Global M&A Value Trending Higher
- Source: LPL Research, Pitchbook 09/30/25
- Disclosures: Past performance is no guarantee of future results.
Global M&A Activity on the Rise
- Source: LPL Research, Pitchbook 09/30/25
- Disclosures: Past performance is no guarantee of future results.
For merger arbitrage investors, this uptick is a welcome change. While much of the success merger arbitrage managers have shown this year is the result of announced deal spreads tightening due to the strength in equity markets, the rebound in M&A activity will serve as an additional tailwind for the coming quarters. Simply put, there just were not enough deals to build a diversified book for the last couple of years, and many spreads were too tight to justify the risk. Now, bigger and more complex transactions are creating more opportunities. Spreads remain attractive as well, in part because markets are still pricing in regulatory and financing uncertainty.

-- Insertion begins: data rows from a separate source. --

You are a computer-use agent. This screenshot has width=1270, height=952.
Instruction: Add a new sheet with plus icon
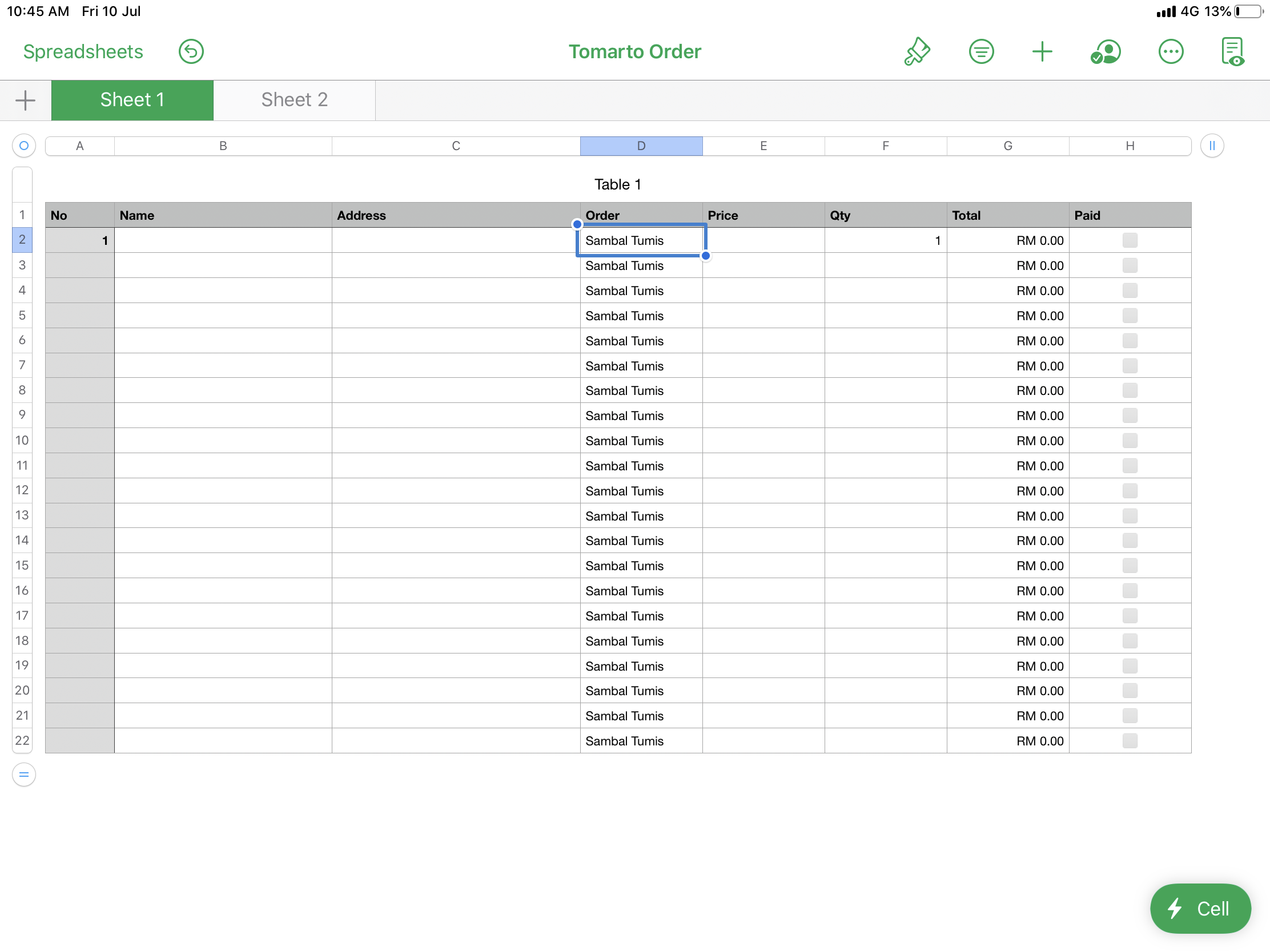25,100
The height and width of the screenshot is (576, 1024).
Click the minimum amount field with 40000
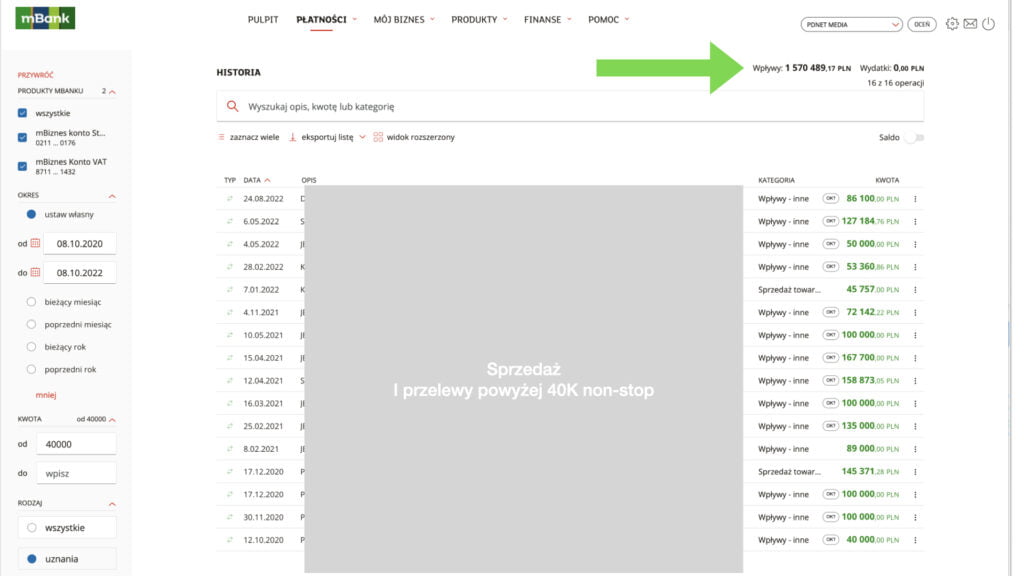pos(76,444)
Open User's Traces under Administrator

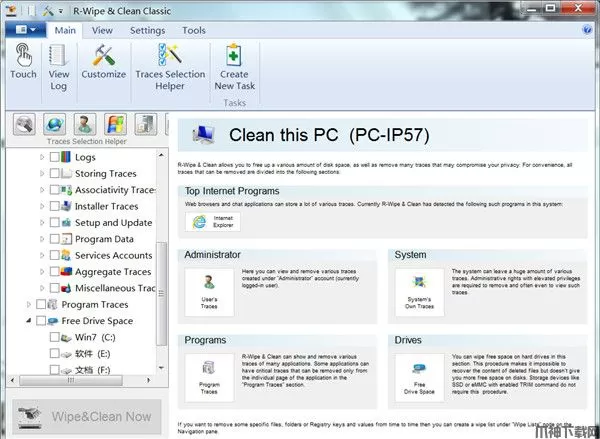click(208, 286)
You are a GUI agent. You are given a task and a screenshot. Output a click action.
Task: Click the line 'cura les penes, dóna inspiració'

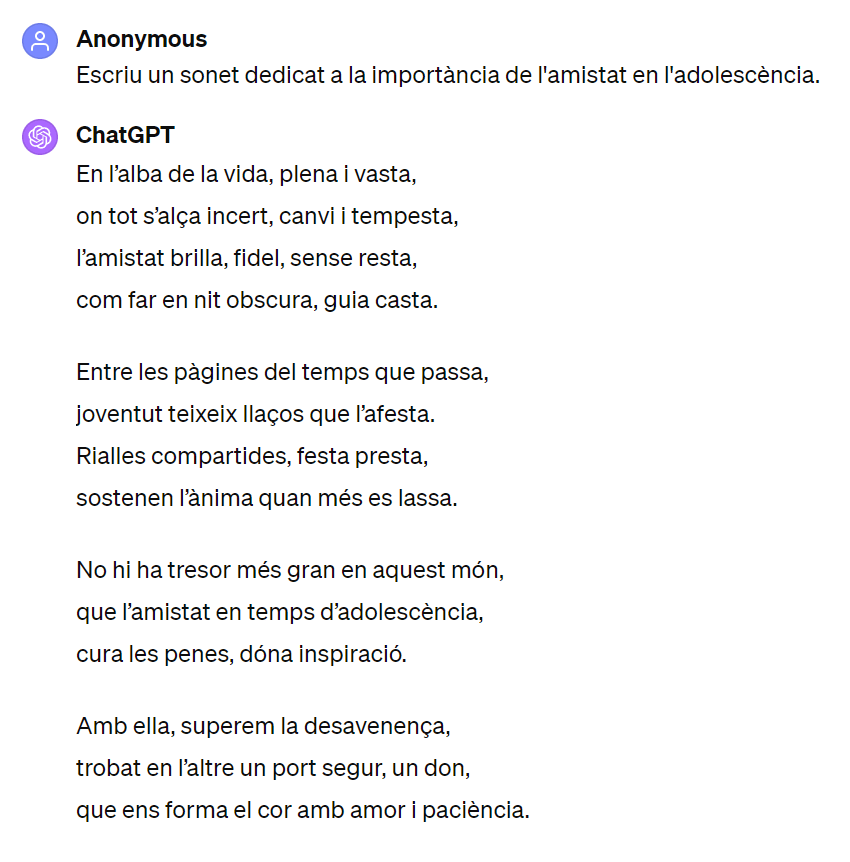[x=242, y=655]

Private equity has finally gotten a bit of a break, too. After years of slow exits and few chances to deploy capital, sponsors are once again able to find both buyers and sellers. The value of exit deals has climbed 18% year over year and the number of exits also rose approximately 9%, pointing to a broader and deeper pipeline of realizations taking shape. That momentum has allowed general partners to recycle capital and finally begin to deliver the long-awaited distributions to limited partners, even though some of the key metrics remain below their long-term averages.
Overall, it is too early to call this a full-fledged recovery and there still are many roadblocks — inflation remains stubborn in parts of the economy, rate cut expectations could be disappointed, and trade uncertainty still lingers. Still, the change in tone is unmistakable. The M&A market is not back to full speed, but we believe it’s moving in the right direction.